Ketimpangan ekonomi antara penguasa dan rakyatnya akhirnya semakin tampak nyata. Para pejabat tidak malu-malu membanggakan pendapatan mereka yang makin naik tinggi, tanpa peduli sebagian rakyatnya masih banyak yang kelaparan. Seperti yang dilakukan wakil rakyat baru-baru ini, dimana di depan kamera mereka berlenggak-lenggok gembira saat diumumkan ada kenaikan gaji dan tunjangan untuk mereka (tempo.co, 22/8/2025). Padahal gaji dan tunjangan mereka sebelumnya sudah jauh di atas nominal gaji rakyat karena total pendapatan mereka sebelumnya sudah ratusan juta. Kapitalisme inilah yang akhirnya 'membutakan mata dan hati' mereka, boro-boro berempati dengan penderitaan rakyatnya, tapi malah bahagia berbunga-bunga saat ada tambahan besar dana pajak yang masuk ke kantong mereka. Imbas kapitalisme, rakyat hidup dalam penderitaan. Naudzubillahi min dzalik.

SISTEM ISLAM 'MEMBUANG MANUSIA RAKUS'

Sumber dari databoks 25/8/2025 menunjukkan bahwa utang Pemerintah Pusat mencapai Rp 9,1 Kuadriliun pada kuartal 1 tahun 2025 ini. 
Data tersebut membuat was-was sebagian rakyat negeri ini, karena utang itu akan jatuh tempo dan kita semua wajib menanggungnya dari utang pokok berikut bunganya. Sedangkan sebagian rakyat yang lain, malah 'menari-nari' kegirangan karena uang 'jatah proyek' masuk ke kantong-kantong mereka.
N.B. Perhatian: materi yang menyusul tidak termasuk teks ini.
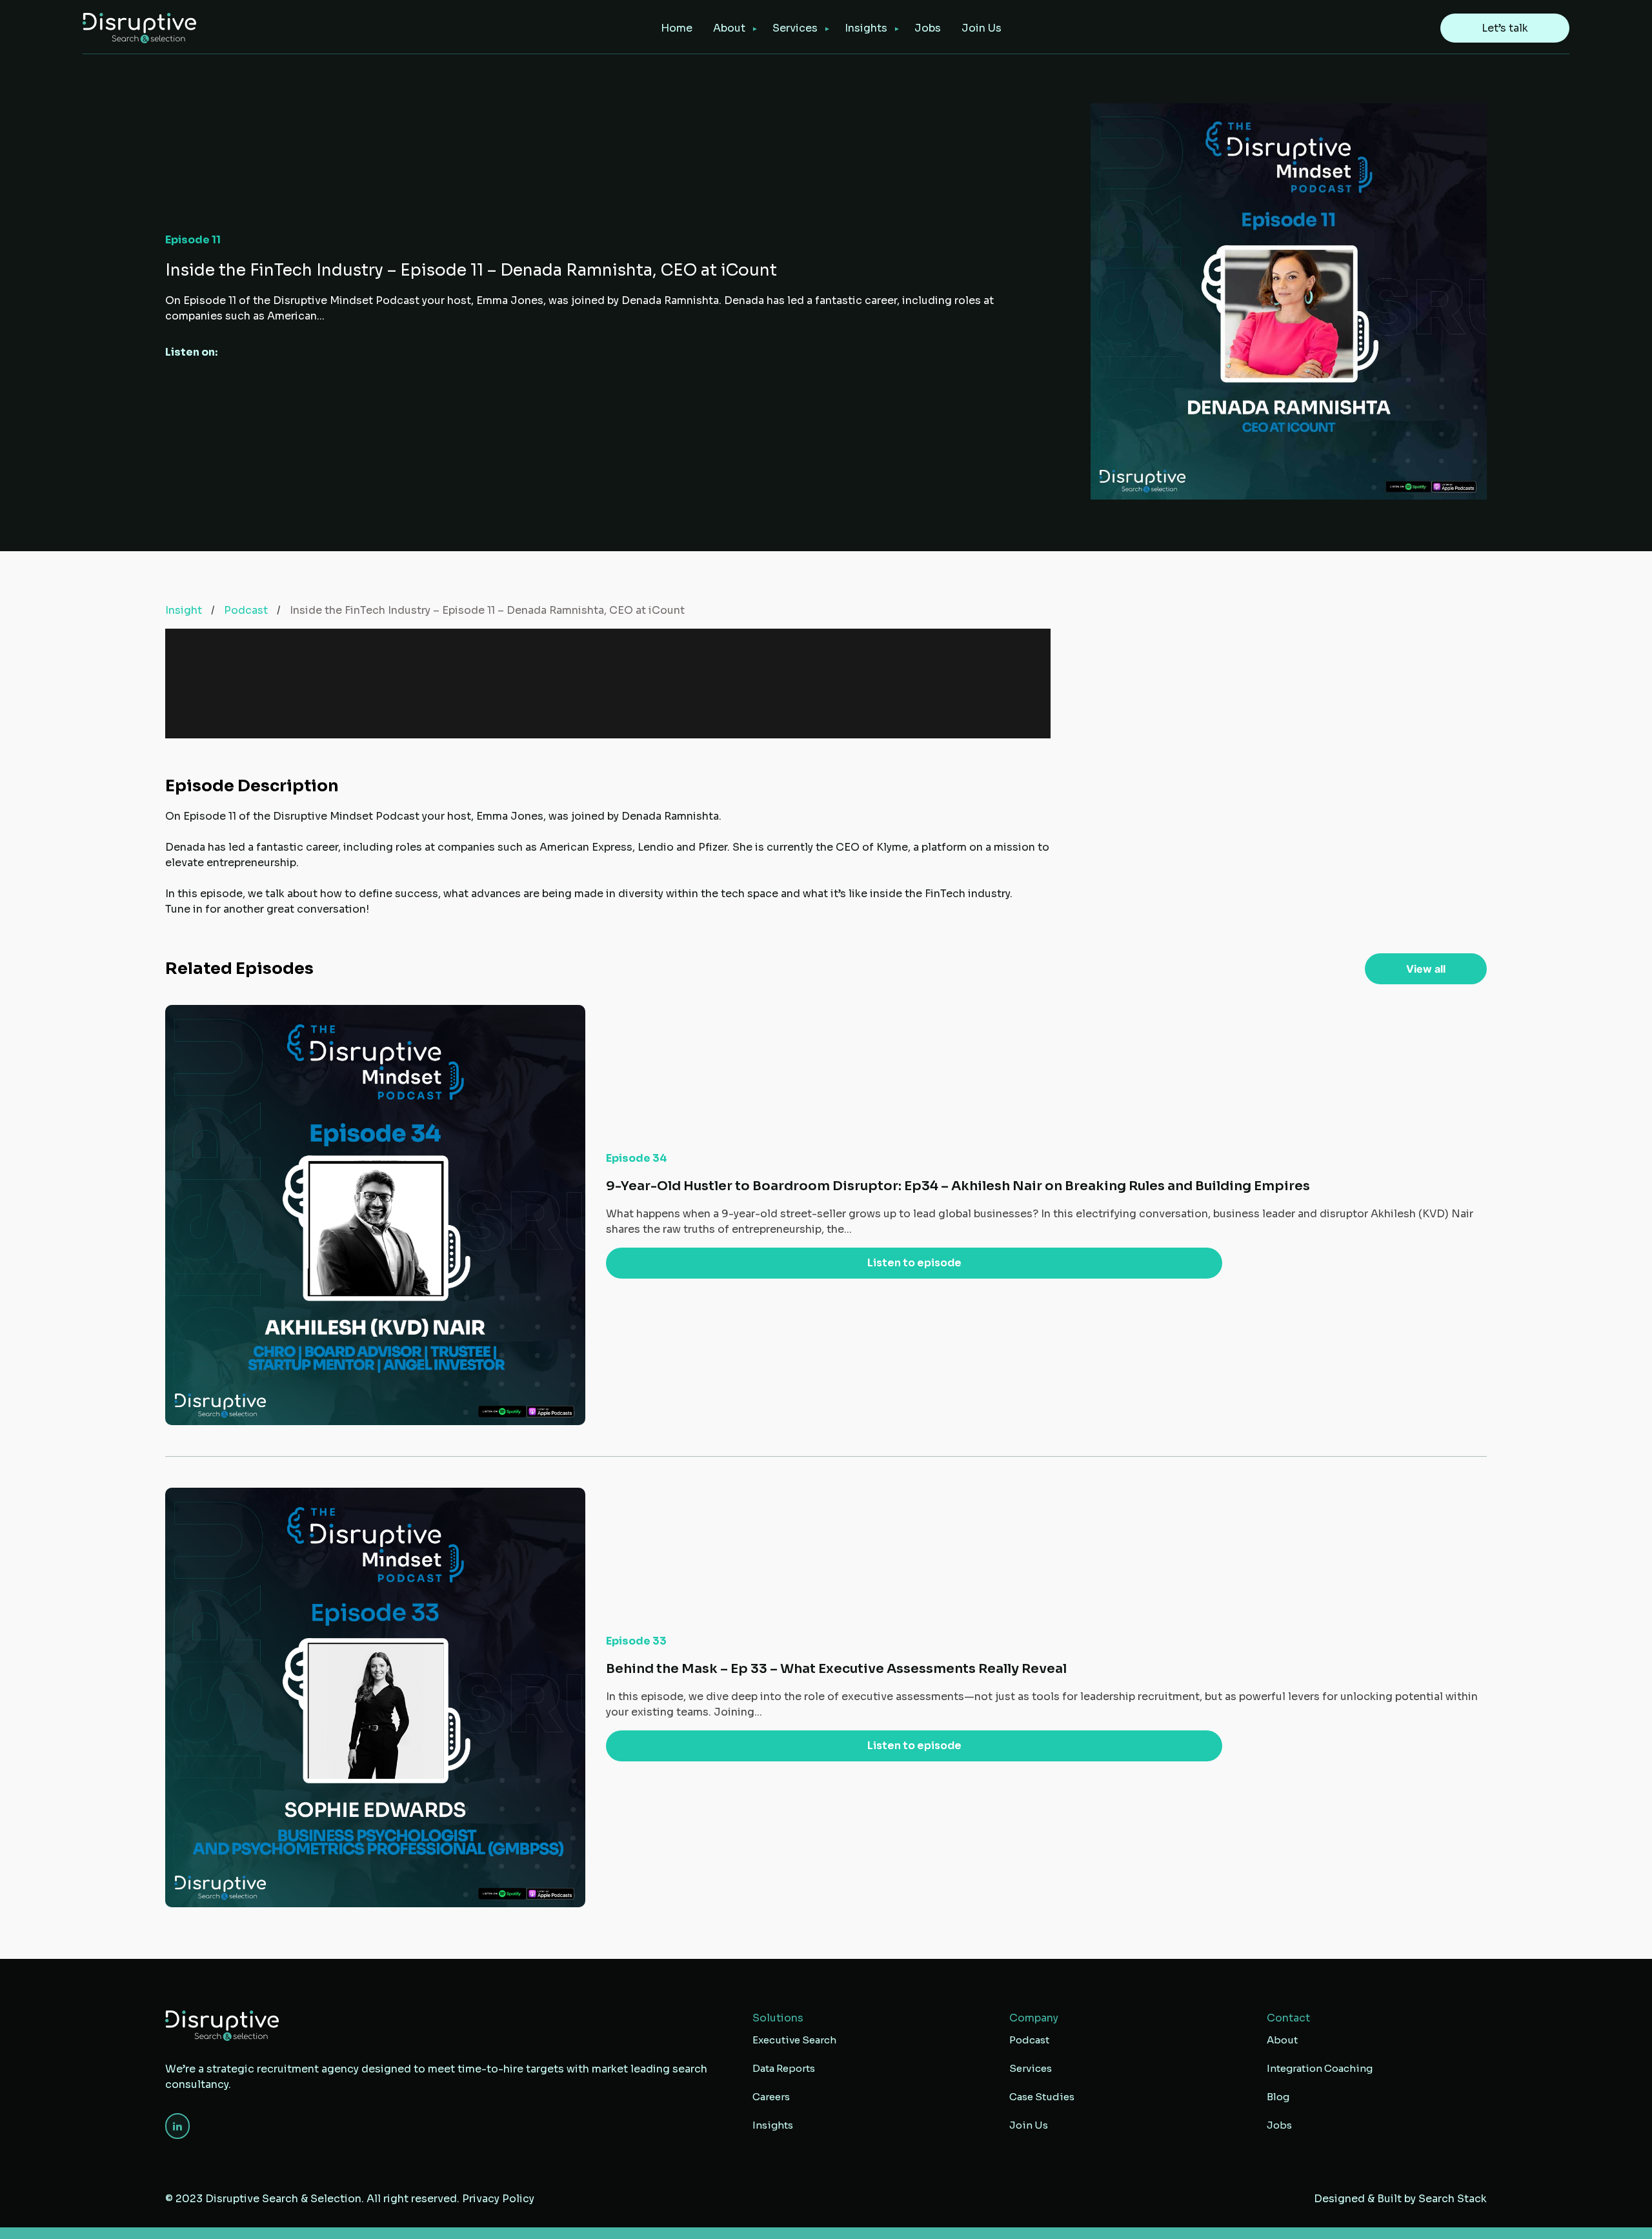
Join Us (982, 28)
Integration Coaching (1320, 2068)
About (729, 28)
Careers (771, 2097)
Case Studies (1041, 2097)
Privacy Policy (498, 2198)
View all (1426, 968)
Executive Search (794, 2040)
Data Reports (783, 2068)
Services (1030, 2068)
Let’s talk (1505, 28)
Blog (1278, 2097)
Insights (866, 28)
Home (676, 28)
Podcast (246, 610)
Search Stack (1452, 2198)
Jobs (927, 28)
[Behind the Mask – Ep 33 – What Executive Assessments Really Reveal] (826, 1698)
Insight (183, 610)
Rakyat yang 'menari-nari' itu tidak sadar bahwa mereka 'merampas harta umat' yang sudah jungkir balik mencari nafkah yang ternyata hasilnya malah dinikmati 'si penari' ini. 

Ketidakpuasan atas kinerja penguasa, akhirnya 'tumpah' kemarin tanggal 25 Agustus 2025 dengan aksi berdarah di depan gedung Dewan Perwakilan Rakyat (DPR). Banyak rakyat yang terluka karena tekad mereka untuk menyuarakan tuntutan kepada wakil mereka tidak digubris dan malah mereka harus terkena gebukan dan semprotan gas air mata dari aparat. 

Dalam Islam, penguasa adalah orang yang bertanggungjawab kepada rakyatnya, seperti yang disampaikan nabi Muhammad Saw. sebagai berikut:
"Imam atau Khalifah itu laksana penggembala, dan hanya dialah yang bertanggungjawab terhadap gembalaannya"
[HR. Bukhari dan Muslim].

Bahkan penguasa itu adalah pelindung rakyat dari marabahaya, seperti sabda Nabi Saw. sebagai berikut:
"Sesungguhnya seorang imam itu (laksana) perisai. Dia akan dijadikan perisai, dimana orang akan berperang di belakangnya, dan digunakan sebagai tameng. Jika dia memerintahkan takwa kepada Allah ‘Azza wa Jalla, dan adil, maka dengannya, dia akan mendapatkan pahala. Tetapi, jika dia memerintahkan yang lain, maka dia juga akan mendapatkan dosa/adzab karenanya" 
[HR. Bukhari dan Muslim].

Seorang pemimpin dalam Islam akan bersikap keras kepada kezaliman dan akan lembut kepada rakyat yang dipimpinnya, seperti sikap Rasulullah Saw. yang sangat kita cintai. 

Contohnya adalah Khalifah Umar bin Khattab, beliau terkenal akan sikap tegasnya, tetapi beliau "welas-asih" kepada rakyatnya. Seperti sebuah kisah saat ia rela memanggul sekarung gandum yang ia berikan kepada seorang ibu yang ia temukan sedang merebus batu untuk membujuk anak-anaknya yang kelaparan. Beliau pula yang menemani rakyatnya di suatu wilayah yang sedang paceklik dan memasak roti di sana untuk mereka, kemudian makan bersama-sama mereka sampai masa paceklik usai.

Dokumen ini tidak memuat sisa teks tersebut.